- **Exercise**
How many lines of these entries hold the string "agent"? Reply with the number alone.

- **Materials provided**
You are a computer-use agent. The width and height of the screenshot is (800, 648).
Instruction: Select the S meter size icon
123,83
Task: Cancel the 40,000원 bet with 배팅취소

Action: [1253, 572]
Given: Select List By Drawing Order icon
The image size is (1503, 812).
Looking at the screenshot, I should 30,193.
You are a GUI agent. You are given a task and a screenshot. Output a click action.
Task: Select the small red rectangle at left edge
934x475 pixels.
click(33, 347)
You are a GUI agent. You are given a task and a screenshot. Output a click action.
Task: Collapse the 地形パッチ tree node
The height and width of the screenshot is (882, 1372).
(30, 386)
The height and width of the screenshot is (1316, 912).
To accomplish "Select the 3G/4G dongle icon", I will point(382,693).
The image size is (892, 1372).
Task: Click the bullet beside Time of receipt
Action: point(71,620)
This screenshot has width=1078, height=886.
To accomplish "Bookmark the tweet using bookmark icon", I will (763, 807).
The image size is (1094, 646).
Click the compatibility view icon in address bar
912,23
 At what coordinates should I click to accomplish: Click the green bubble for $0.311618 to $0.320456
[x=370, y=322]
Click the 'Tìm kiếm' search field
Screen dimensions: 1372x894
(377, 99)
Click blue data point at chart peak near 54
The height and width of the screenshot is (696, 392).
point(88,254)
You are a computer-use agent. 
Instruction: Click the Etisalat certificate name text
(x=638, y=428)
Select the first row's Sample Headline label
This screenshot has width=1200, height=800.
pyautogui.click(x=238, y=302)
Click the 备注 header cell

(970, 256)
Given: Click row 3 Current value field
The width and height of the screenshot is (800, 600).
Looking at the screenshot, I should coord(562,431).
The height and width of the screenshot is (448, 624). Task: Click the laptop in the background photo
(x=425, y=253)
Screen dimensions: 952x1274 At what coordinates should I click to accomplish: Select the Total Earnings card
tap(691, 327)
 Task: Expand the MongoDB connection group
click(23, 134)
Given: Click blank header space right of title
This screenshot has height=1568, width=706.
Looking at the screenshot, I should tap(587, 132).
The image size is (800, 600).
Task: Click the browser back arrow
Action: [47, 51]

- **Task response**
4